Friday, January 17, 2020

Council overturns mayor’s ordinance veto

Wednesday, September 26, 2018 by AL RECKER Special to The Press in Local News

New legislation on rental property inspections will take effect Jan. 1, 2019

Northampton Borough Council voted to overturn Mayor Thomas Reenock’s second veto of the rental property ordinance during the Sept. 20 council meeting.

The legislation had a controversial start in the borough. It was originally passed at the May 17 meeting, and Reenock refused to sign the legislation. It was vetoed for the first time June 7, and council members decided to table the matter.

Council and the mayor discussed and adjusted the ordinance over the following months.

Council voted again to adopt the revised legislation at the Sept. 6 meeting, during which time Reenock indicated he would veto the ordinance again.

At the Sept. 20 meeting, council needed a majority plus one vote to overturn the second veto. The vote was 6-2. Voting to overturn the veto in favor of the legislation were council members Anthony Lopsonzski Sr., Judy Kutz- ler, Keith Piescienski, Robert McHale, Kenneth Hall and council President Anthony Lopsonzski Jr.

Councilmen Ed Pany and Anthony Pristash voted against reversing the mayor’s veto. Both voted against the property rental ordinance at every turn.

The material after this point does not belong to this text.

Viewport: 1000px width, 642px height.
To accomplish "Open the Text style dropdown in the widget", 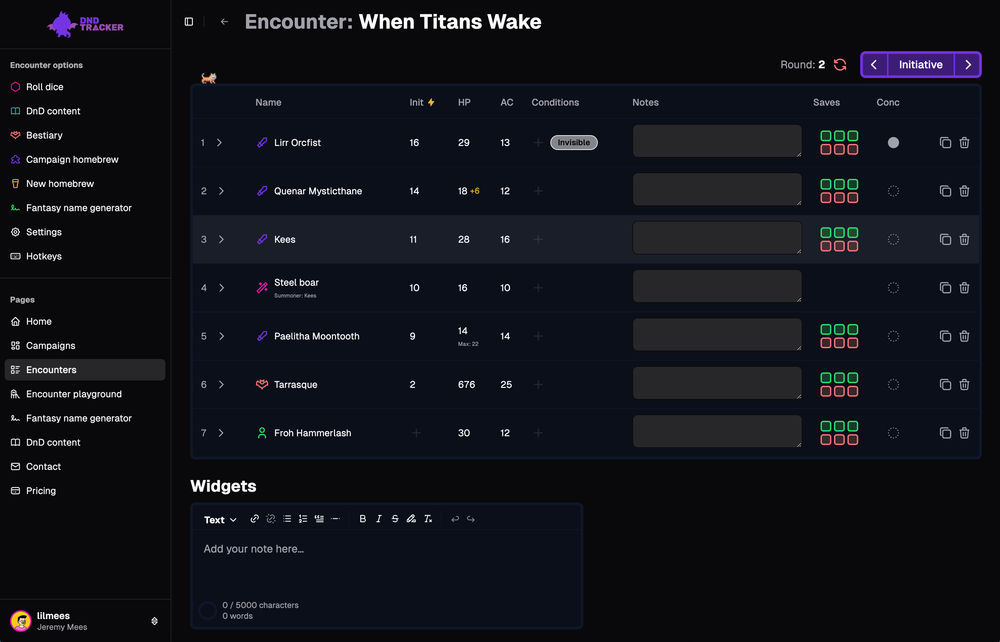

The ordinance, which covers more than 1,300 rental apartments, will go into effect Jan. 1, 2019. Borough Manager LeRoy Brobst said letters will go out to the owners of rental properties notifying them of the terms, registrations, inspections and fees.

The mayor stated he agrees with the need for enforcement but does not feel the penalties and fines are necessary. He has said there are existing tools in the borough, such as health codes, fire and building codes and police, that make the legislation unnecessary.

“Council and I are in agreement that there are problems with enforcement, but I don’t agree with enforcement and penalty fines that increase the violations instead of working together with the community to solve and correct problems as a concerned group,” Reenock said.

Reenock also contends that council did not take any additional input into consideration after the first veto, despite holding meetings where members of the public had spoken about the ordinance.

McHale said Sept. 20 that after he read the mayor’s reasons for his veto, he believes both seem to agree on the wording for the property rental legislation passage.

Councilwoman Judy Kutzler, who has lobbied for the legislation, said there are deplorable conditions in some apartments that tenants are forced to live with.

“It is for the betterment of the borough,” she said.